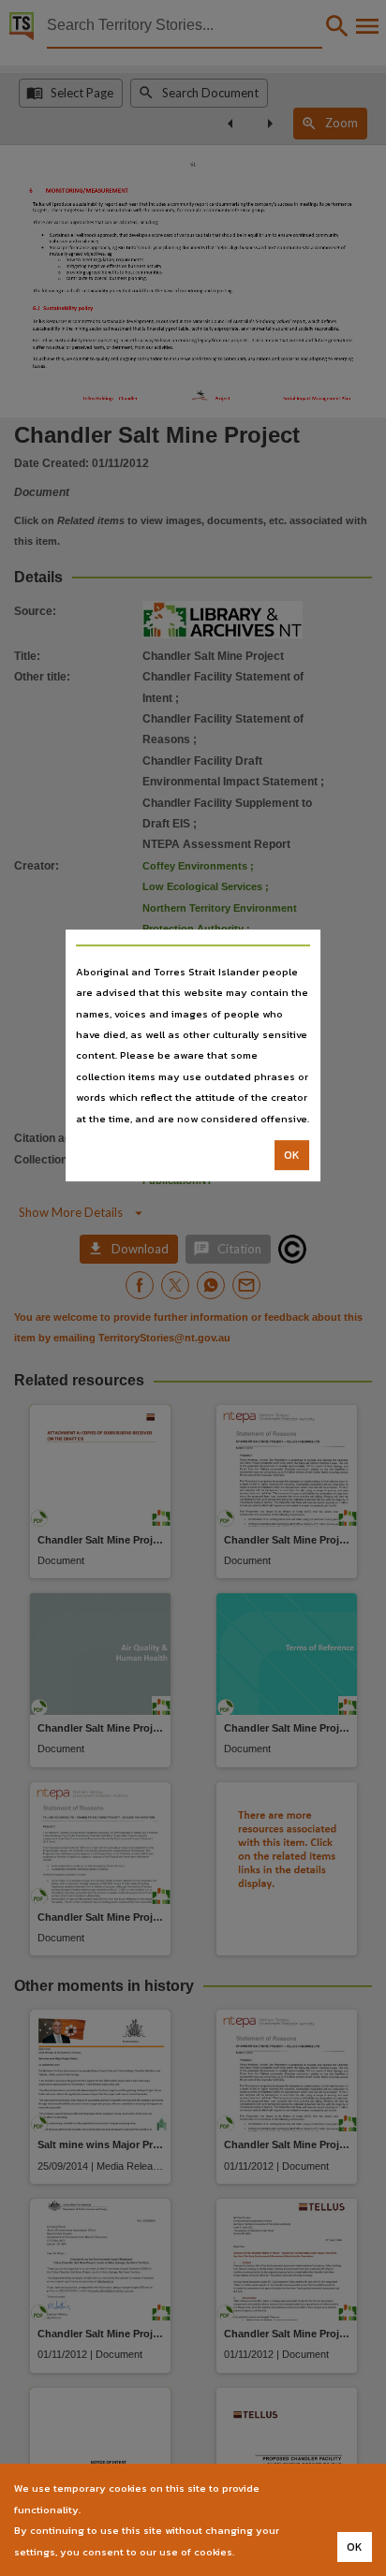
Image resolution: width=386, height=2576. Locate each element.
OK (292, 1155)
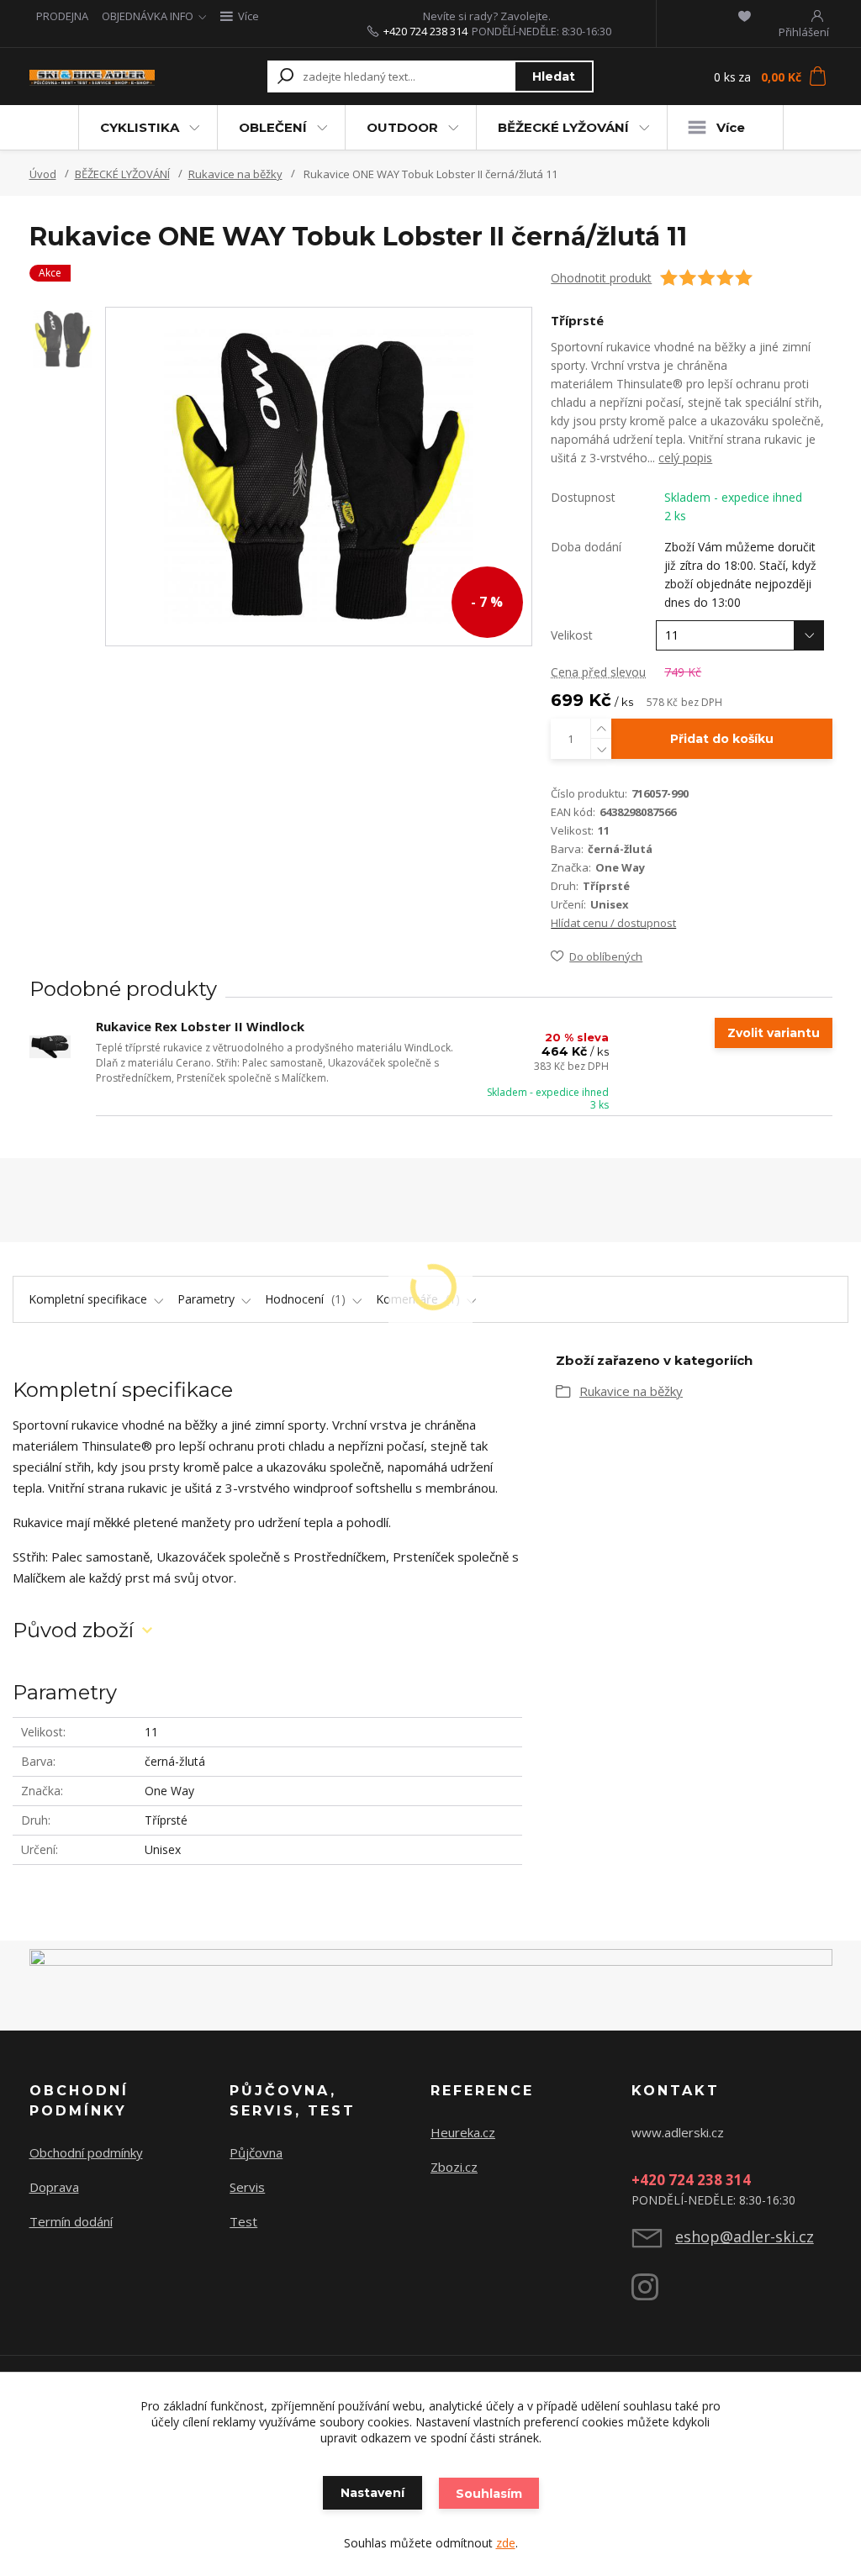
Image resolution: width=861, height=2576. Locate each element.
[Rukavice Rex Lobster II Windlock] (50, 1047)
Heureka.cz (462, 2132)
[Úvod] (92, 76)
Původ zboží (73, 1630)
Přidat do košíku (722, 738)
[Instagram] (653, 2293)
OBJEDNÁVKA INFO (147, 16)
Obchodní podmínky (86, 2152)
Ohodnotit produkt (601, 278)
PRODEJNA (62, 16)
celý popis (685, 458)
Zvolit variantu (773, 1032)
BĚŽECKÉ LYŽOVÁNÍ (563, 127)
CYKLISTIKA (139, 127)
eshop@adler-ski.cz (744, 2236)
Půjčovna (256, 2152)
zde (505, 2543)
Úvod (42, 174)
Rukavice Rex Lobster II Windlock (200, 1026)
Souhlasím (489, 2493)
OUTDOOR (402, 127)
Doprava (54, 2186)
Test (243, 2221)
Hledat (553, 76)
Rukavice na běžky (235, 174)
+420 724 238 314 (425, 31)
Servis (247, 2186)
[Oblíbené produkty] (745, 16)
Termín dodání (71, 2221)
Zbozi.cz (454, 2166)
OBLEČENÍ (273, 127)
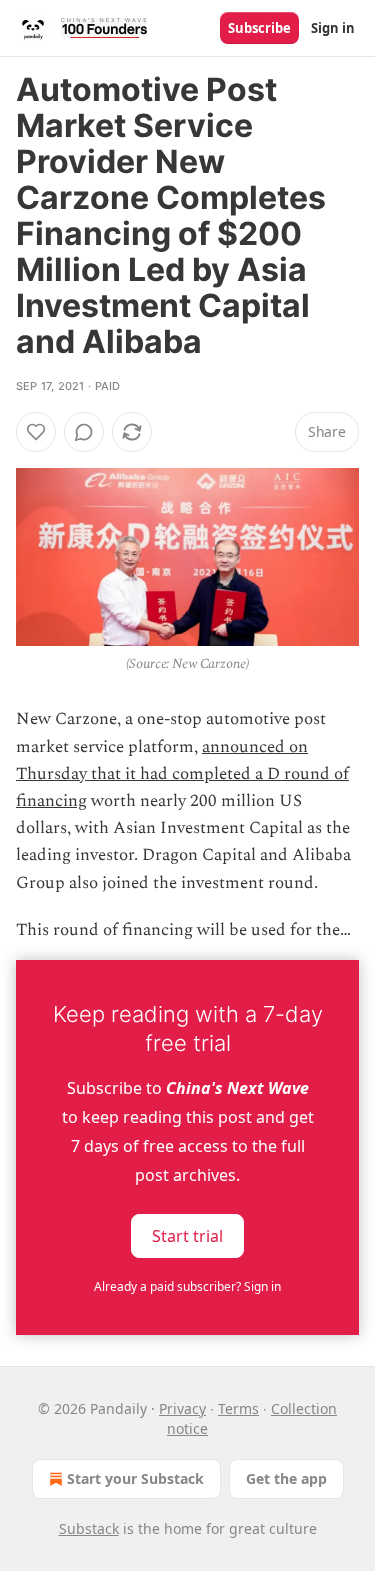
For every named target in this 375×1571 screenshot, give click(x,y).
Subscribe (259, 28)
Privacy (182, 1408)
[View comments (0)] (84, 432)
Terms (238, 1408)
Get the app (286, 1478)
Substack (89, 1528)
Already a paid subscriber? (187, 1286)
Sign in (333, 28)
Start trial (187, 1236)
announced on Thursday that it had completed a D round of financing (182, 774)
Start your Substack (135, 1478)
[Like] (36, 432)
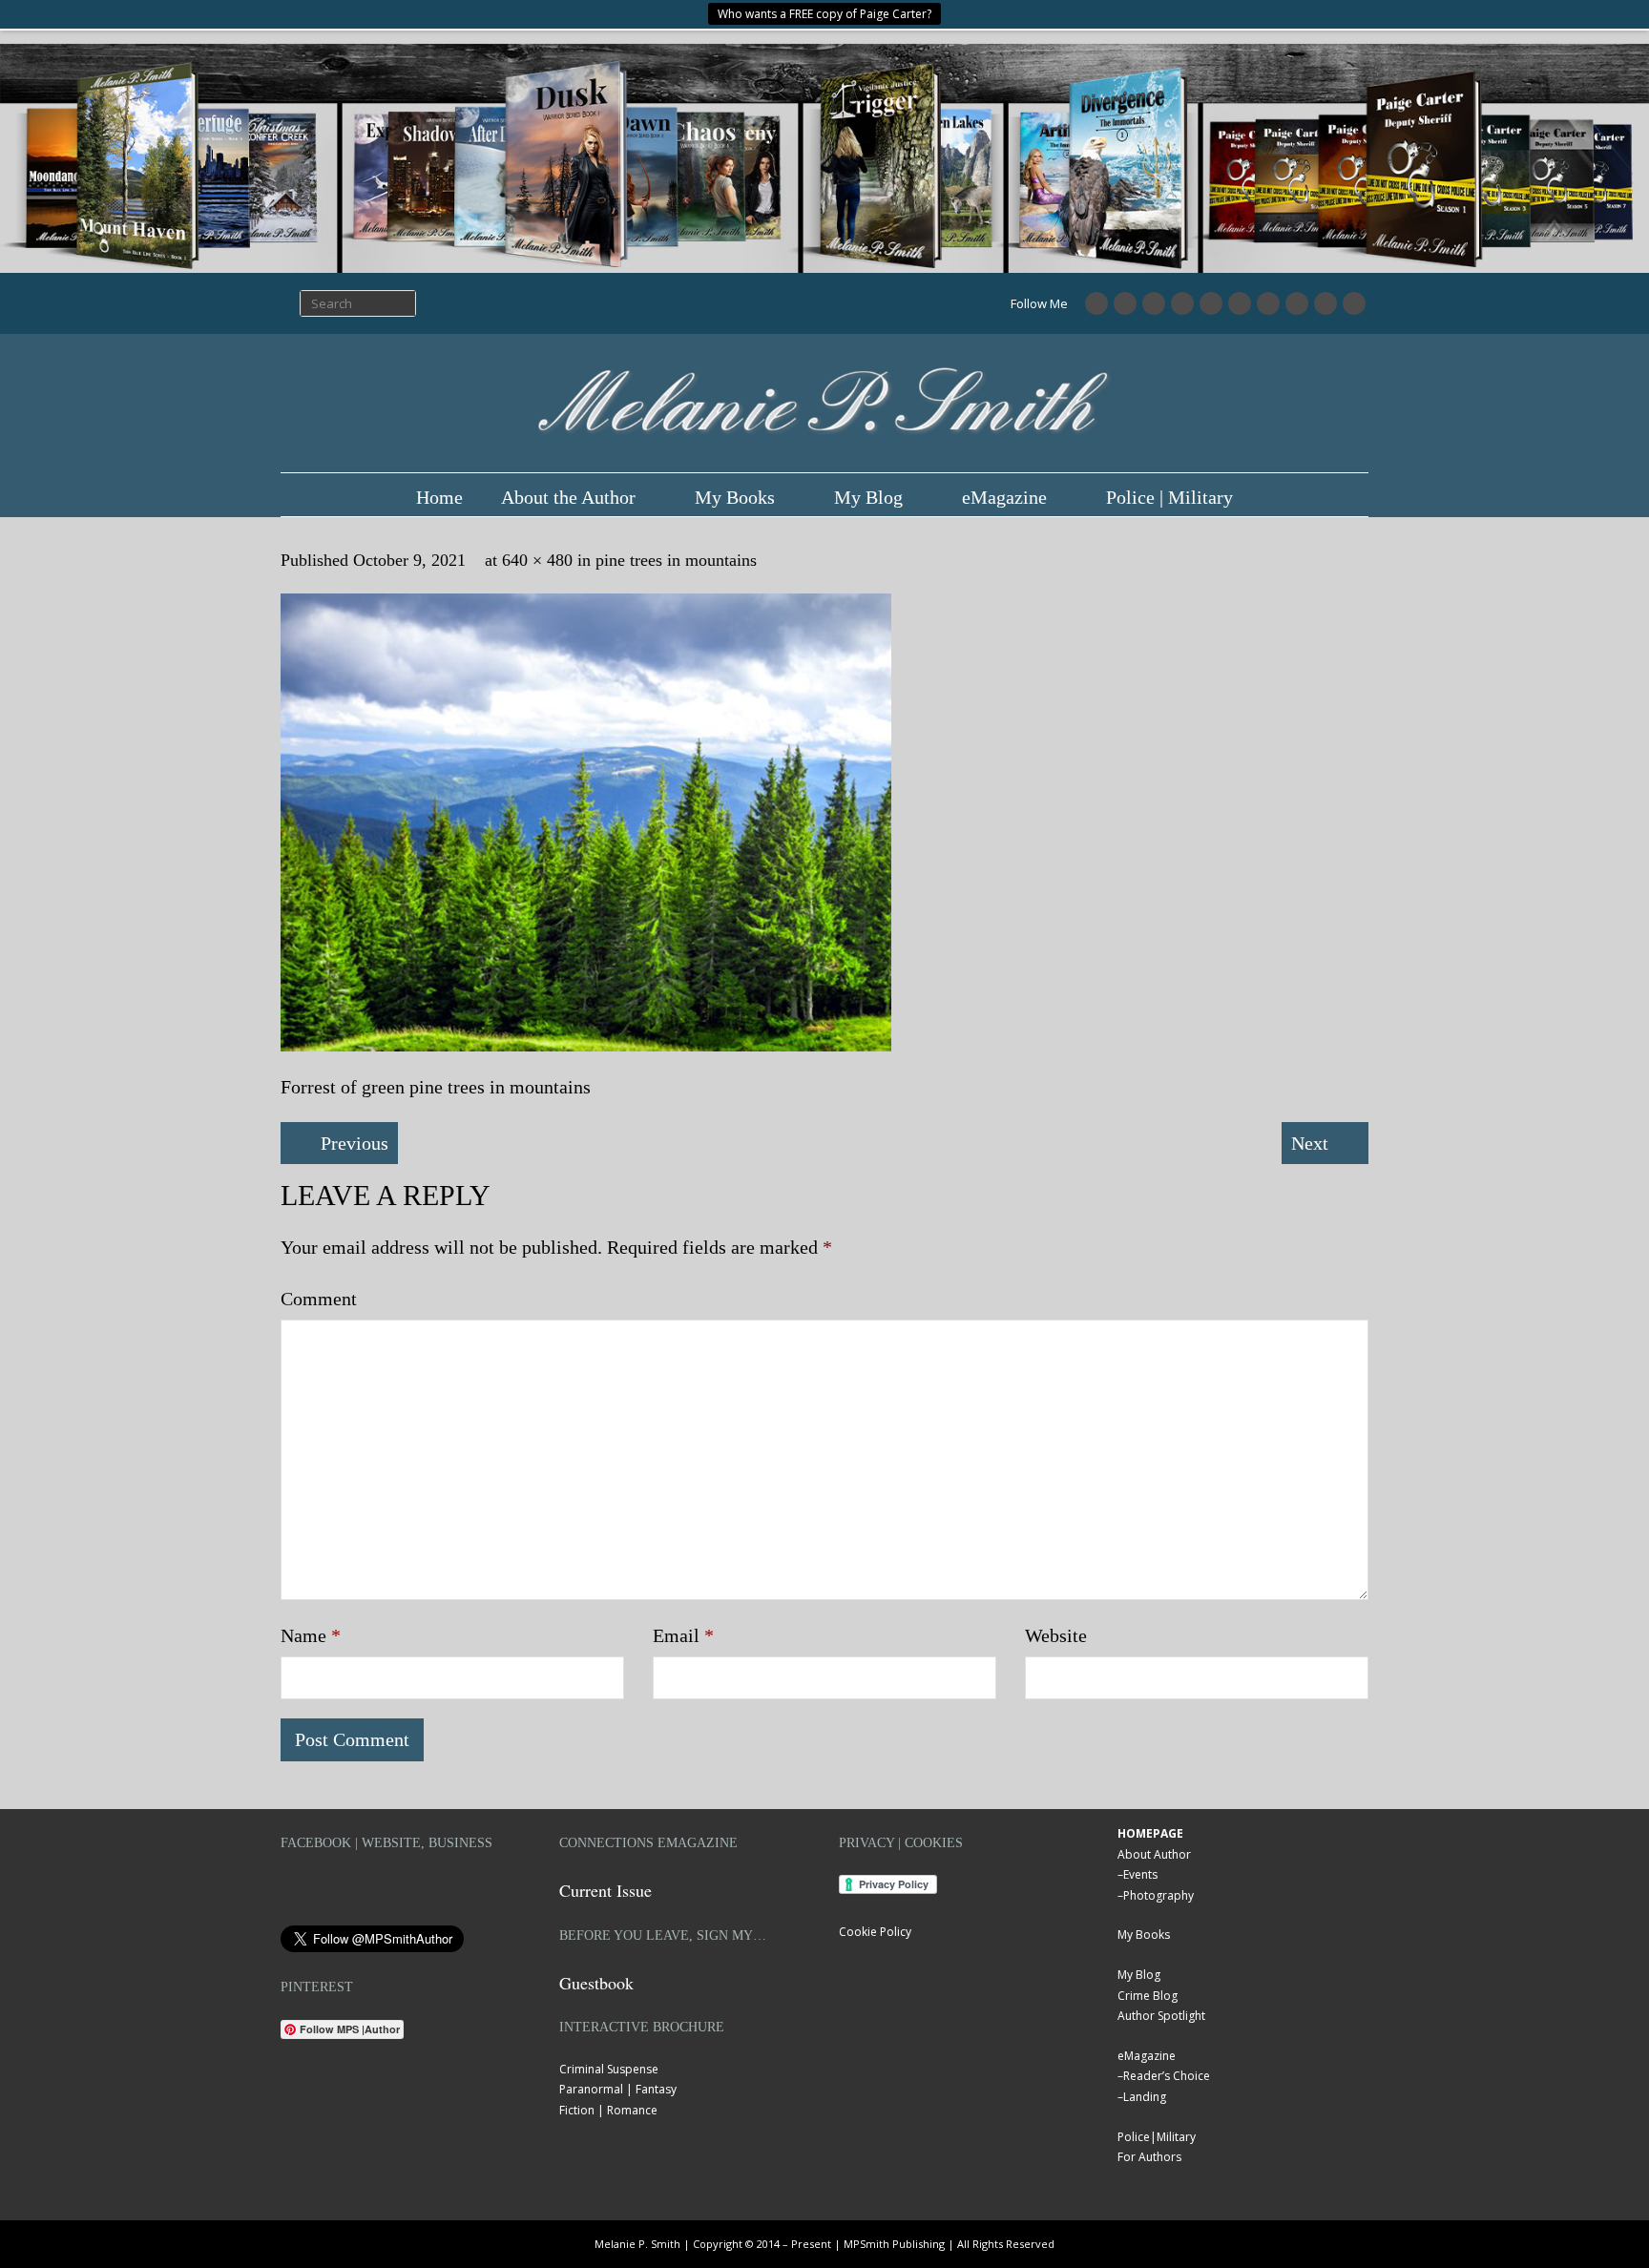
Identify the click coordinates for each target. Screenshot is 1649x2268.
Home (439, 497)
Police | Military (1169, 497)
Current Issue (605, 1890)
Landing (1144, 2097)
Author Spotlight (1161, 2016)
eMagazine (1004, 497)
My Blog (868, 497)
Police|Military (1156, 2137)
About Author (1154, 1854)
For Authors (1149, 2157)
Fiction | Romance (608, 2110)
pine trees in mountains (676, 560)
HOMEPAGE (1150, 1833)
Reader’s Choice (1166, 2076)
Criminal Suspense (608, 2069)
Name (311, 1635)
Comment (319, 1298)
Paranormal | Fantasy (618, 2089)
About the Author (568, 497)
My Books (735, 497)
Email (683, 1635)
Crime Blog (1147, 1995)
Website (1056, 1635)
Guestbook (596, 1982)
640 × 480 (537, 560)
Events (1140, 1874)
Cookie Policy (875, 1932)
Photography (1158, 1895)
○ ○ ○
- **EXERCISE**
Output each entry exactly. Skip the pictures.

- **EXERCISE RESPONSE**
Image resolution: width=386, height=2576. Locate each element.
OK (292, 1155)
Image resolution: width=861, height=2576. Locate each element.
[Rukavice Rex Lobster II Windlock] (50, 1047)
Heureka.cz (462, 2132)
[Úvod] (92, 76)
Původ zboží (73, 1630)
Přidat do košíku (722, 738)
[Instagram] (653, 2293)
OBJEDNÁVKA INFO (147, 16)
Obchodní podmínky (86, 2152)
Ohodnotit produkt (601, 278)
PRODEJNA (62, 16)
celý popis (685, 458)
Zvolit variantu (773, 1032)
BĚŽECKÉ LYŽOVÁNÍ (563, 127)
CYKLISTIKA (139, 127)
eshop@adler-ski.cz (744, 2236)
Půjčovna (256, 2152)
zde (505, 2543)
Úvod (42, 174)
Rukavice Rex Lobster II Windlock (200, 1026)
Souhlasím (489, 2493)
OUTDOOR (402, 127)
Doprava (54, 2186)
Test (243, 2221)
Hledat (553, 76)
Rukavice na běžky (235, 174)
+420 724 238 314 (425, 31)
Servis (247, 2186)
[Oblíbené produkty] (745, 16)
Termín dodání (71, 2221)
Zbozi.cz (454, 2166)
OBLEČENÍ (273, 127)
For every named target in this 375×1571 screenshot, give click(x,y).
Subscribe (259, 28)
Privacy (182, 1408)
[View comments (0)] (84, 432)
Terms (238, 1408)
Get the app (286, 1478)
Substack (89, 1528)
Already a paid subscriber? (187, 1286)
Sign in (333, 28)
Start trial (187, 1236)
announced on Thursday that it had completed a D round of financing (182, 774)
Start your Substack (135, 1478)
[Like] (36, 432)
Identify the click coordinates for each target. Screenshot is 1649x2268.
Home (439, 497)
Police | Military (1169, 497)
Current Issue (605, 1890)
Landing (1144, 2097)
Author Spotlight (1161, 2016)
eMagazine (1004, 497)
My Blog (868, 497)
Police|Military (1156, 2137)
About Author (1154, 1854)
For Authors (1149, 2157)
Fiction | Romance (608, 2110)
pine trees in mountains (676, 560)
HOMEPAGE (1150, 1833)
Reader’s Choice (1166, 2076)
Criminal Suspense (608, 2069)
Name (311, 1635)
Comment (319, 1298)
Paranormal | Fantasy (618, 2089)
About the Author (568, 497)
My Books (735, 497)
Email (683, 1635)
Crime Blog (1147, 1995)
Website (1056, 1635)
Guestbook (596, 1982)
640 × 480 (537, 560)
Events (1140, 1874)
Cookie Policy (875, 1932)
Photography (1158, 1895)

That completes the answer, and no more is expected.